Beruntung, isu ini menyebar ke seluruh India. Sebuah LSM bernama Sarathi Trust, kini telah mendampingi keluarga Meghwal. Para pegiat pun akan balik menggugat Dewan Adat Rochihan karena memaksakan pernikahan dini.
4.
Dipaksa kawin, gadis Iran divonis mati sebab bunuh suaminya
Merdeka.com - Razieh Ebrahimi dipaksa menikah pada usia 14 tahun, menjadi seorang ibu di umur 15 tahun, dan membunuh suaminya saat usianya masih 17 tahun. Sekarang di umurnya yang baru 21 tahun, dia menghadapi hukuman mati di Iran.
Ebrahimi, yang menembak mati suaminya ketika sedang tidur, bakal menghadapi hukuman mati, meskipun hukum internasional melarang eksekusi untuk kejahatan dilakukan oleh remaja, seperti dilansir surat kabar the Guardian, Jumat (20/6/2015).
Organisasi nirlaba Human Rights Watch, mendesak pengadilan Iran untuk menghentikan eksekusi. Pengacara Ebrahimi juga meminta hakim untuk mempertimbangkan pengadilan ulang, seperti dilaporkan kantor berita semi resmi Mehr.
"Saya menikah dengan anak tetangga kami ketika saya baru 14 tahun sebab ayah saya bersikeras," kata Ebrahimi, seperti dikutip pejabat yang bekerja pada kasusnya, seperti dikutip Mehr.
"Ayah saya bersikeras bahwa saya harus menikah dengan anak tetangga kami itu sebab dia berpendidikan dan bekerja sebagai guru. Saya berusia 15 tahun ketika saya melahirkan," ujar Ebrahimi. Anaknya diyakini kini sudah berusia enam tahun.
"Saya tidak tahu siapa saya atau apa arti hidup semua ini," ujar dia setelah ditangkap. "Suami saya menganiaya saya. Dia menggunakan alasan apapun untuk menghina saya, bahkan menyerang saya secara fisik."
Ebrahimi mengakui telah membunuh suaminya dengan pistolnya sendiri sebelum menguburnya di kebun.

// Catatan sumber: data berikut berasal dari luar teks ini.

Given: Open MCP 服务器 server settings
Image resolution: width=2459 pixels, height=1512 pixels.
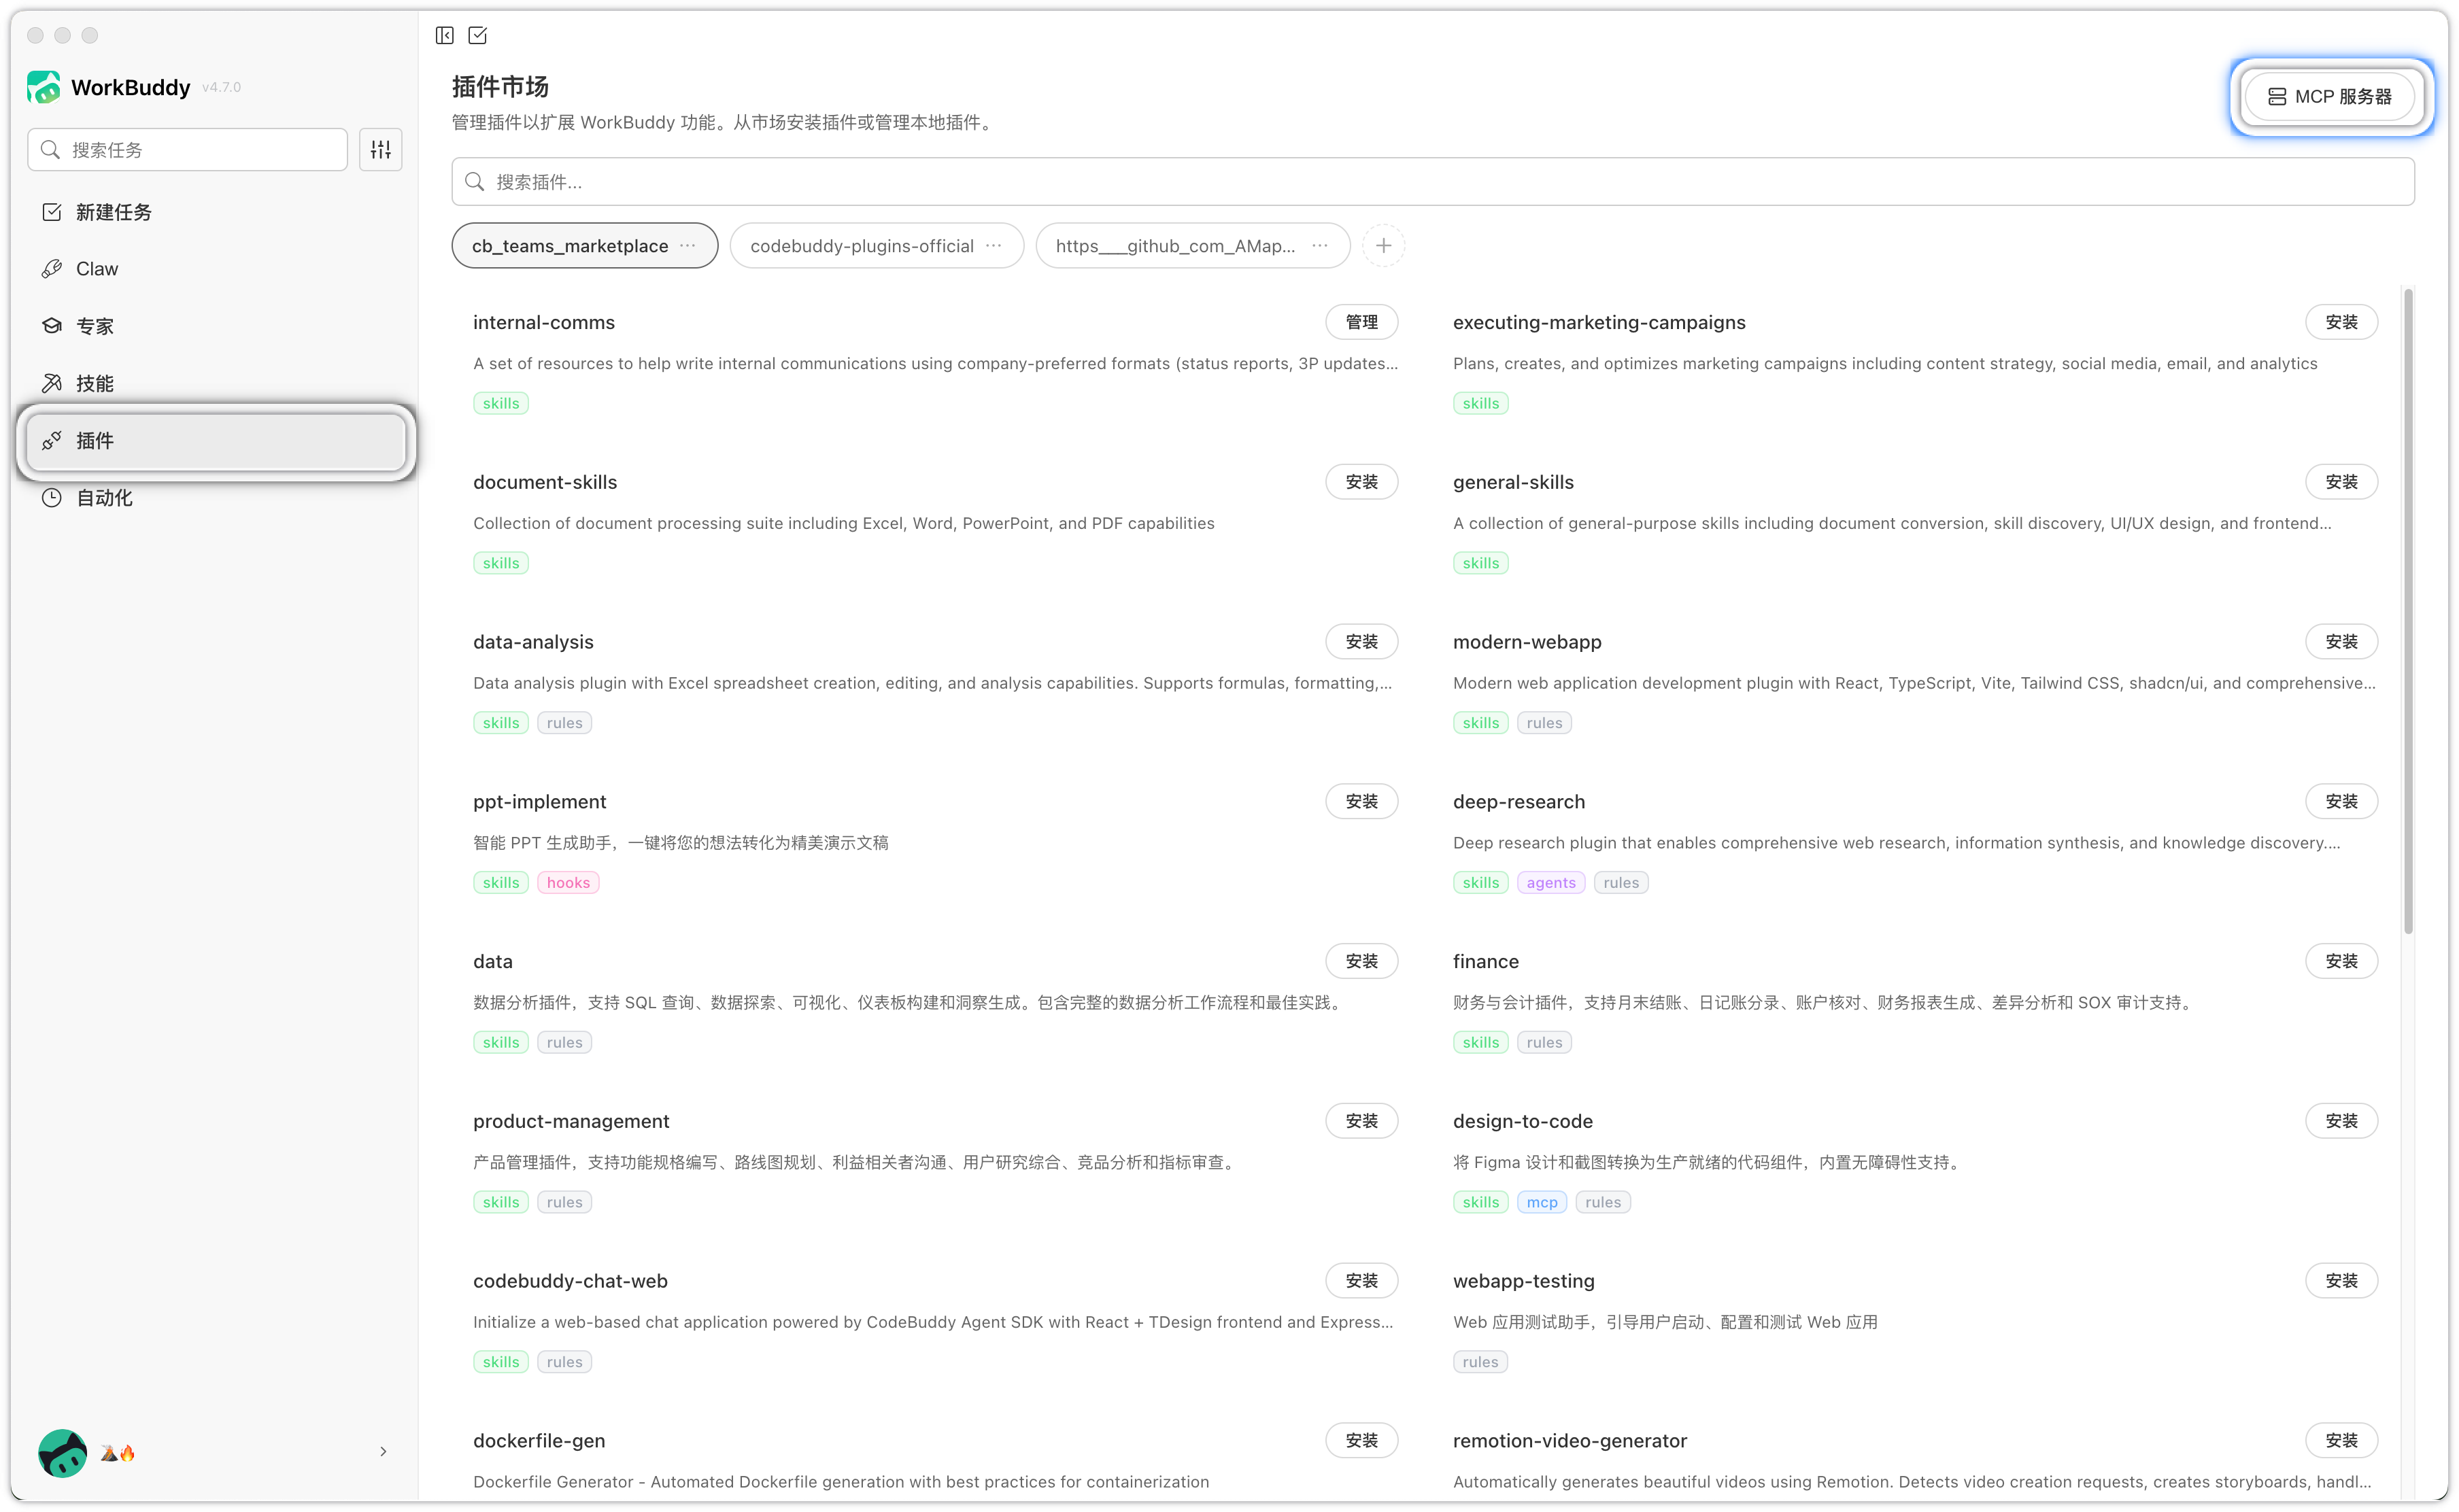Looking at the screenshot, I should (x=2330, y=97).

Ebrahimi awalnya mengatakan kepada polisi suaminya hilang, tapi ayahnya sendiri menemukan mayat suaminya itu dan menyerahkan dia ke polisi.
Iran merupakan negara penandatangan Perjanjian Internasional untuk Hak-Hak Sipil dan Politik (ICCPR) yang melarang hukuman mati bagi narapidana jika tindakan kejahatan mereka dilakukan saat mereka masih di bawah usia 18 tahun.
Human Rights Watch menyerukan kepada peradilan, yang independen dari pemerintah Iran, untuk membalikkan keputusan itu.
"Setiap kali seorang hakim Iran mengeluarkan hukuman mati bagi anak-anak pelaku kejatahan seperti Ebrahimi, dia harus ingat dia secara terang-terangan melanggar tanggung jawab hukum untuk menegakkan keadilan secara adil dan merata," kata Joe Stork dari Human Rights Watch.
Walaupun hukuman mati terhadap Ebrahimi dijatuhkan oleh hakim, namun keluarga korban sampai menit terakhir tidak mengampuni dia, keputusan yang sejauh ini ditolak. Berdasarkan hukum Iran, keluarga korban memiliki kata akhir atas hukuman mati.